Mudo de assunto, sem dele sair. Não se passaram muitas horas e a PF, também na primeira página de grande jornal, ainda de São Paulo, divulgou “PF vê ligação de alto funcionário do MJ com chefe da máfia chinesa”. Em sua expressão objetiva, o que seria inexcedível foi tranquilamente excedido! O Ministério da Justiça, em nota, “nega investigação” envolvendo seu funcionário, mas acrescenta que houve a publicação de “trechos de conversas do secretário com alvo da PF”, o “alvo da PF” seria um chinês, cujo cartão informa ser “assessor especial” do secretário nacional de Justiça, e nela é apontado como um dos chefes da máfia chinesa (sic). E agora, José? Afinal, quem divulgou os “trechos de conversas do secretário (do ministério) com um alvo da PF”, o chinês “assessor especial”?

Os fatos divulgados, distintos, mas aparentados, são de indisfarçável gravidade e, obviamente, têm de ser apurados, um a um, não com rigor, como prometido pelo presidente da República, mas com pontualidade, isenção e objetividade, mediante a observância dos prazos legais, assegurada a defesa, assim como a necessária pontualidade. O rigorismo pode comprometer a isenção e o equilíbrio do julgamento. A justiça não é rigorosa, é justiça, nem a lei precisa de muletas. Basta seu cumprimento leal.

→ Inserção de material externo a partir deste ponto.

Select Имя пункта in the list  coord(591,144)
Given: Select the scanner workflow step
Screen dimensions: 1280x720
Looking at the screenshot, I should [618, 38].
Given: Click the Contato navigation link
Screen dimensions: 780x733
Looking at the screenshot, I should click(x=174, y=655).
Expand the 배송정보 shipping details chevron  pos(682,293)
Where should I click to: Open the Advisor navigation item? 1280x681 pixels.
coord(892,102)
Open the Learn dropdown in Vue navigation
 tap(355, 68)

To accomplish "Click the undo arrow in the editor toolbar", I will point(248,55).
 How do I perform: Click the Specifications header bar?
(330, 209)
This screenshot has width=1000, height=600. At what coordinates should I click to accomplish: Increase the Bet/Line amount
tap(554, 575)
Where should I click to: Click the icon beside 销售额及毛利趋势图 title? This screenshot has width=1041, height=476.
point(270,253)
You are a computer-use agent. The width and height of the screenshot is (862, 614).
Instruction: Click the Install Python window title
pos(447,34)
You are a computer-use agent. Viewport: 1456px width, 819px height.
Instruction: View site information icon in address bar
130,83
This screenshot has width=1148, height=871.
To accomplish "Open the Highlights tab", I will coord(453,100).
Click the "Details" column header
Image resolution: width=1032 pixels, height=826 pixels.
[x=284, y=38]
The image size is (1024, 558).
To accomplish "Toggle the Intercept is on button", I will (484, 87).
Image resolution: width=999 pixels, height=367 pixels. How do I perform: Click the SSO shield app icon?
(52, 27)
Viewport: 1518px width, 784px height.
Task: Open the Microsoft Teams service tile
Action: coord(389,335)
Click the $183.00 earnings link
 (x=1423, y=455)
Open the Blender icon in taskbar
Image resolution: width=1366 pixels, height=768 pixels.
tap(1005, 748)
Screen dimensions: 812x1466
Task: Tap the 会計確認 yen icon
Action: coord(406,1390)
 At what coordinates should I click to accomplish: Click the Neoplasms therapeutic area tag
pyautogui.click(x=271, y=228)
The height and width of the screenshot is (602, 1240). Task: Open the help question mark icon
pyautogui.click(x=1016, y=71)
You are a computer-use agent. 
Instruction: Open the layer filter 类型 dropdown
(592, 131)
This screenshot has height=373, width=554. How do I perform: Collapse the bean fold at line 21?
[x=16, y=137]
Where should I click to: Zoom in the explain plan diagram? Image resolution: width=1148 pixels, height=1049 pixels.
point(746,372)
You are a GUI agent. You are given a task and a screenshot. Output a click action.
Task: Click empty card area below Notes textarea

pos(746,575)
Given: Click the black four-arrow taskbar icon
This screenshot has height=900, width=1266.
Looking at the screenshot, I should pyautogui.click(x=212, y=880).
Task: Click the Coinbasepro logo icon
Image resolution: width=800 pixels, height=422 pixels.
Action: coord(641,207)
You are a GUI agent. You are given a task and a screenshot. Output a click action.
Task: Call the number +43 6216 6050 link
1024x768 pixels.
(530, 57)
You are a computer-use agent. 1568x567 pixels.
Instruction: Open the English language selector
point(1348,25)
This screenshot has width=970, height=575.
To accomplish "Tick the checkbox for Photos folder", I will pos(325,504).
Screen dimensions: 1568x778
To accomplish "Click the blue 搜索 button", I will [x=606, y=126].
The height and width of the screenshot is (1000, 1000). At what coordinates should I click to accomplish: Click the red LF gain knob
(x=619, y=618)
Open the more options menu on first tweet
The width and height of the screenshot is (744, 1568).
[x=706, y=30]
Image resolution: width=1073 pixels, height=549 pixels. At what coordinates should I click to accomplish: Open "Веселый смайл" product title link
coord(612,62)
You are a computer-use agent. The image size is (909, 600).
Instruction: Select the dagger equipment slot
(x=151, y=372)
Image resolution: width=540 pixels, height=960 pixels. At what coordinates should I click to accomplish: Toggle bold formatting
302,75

Há um dado real e notório. A lei determina o recato nas investigações, por vezes, o sigilo. Ocorre que, embora rotulada de sigilosa a investigação, a qualquer momento o sigilo se evapora e é lançado no redemoinho da maior publicidade; essa prática vai se tornando rotineira, como se não tratasse de abuso de poder, e ofensa direta aos princípios da legalidade, moralidade e impessoalidade inerentes à administração.

O presidente da República deve ver as coisas como elas são e não deixar-se flutuar como rolha na crista das águas, pois pode surpreender-se da esparrela aonde venha a cair.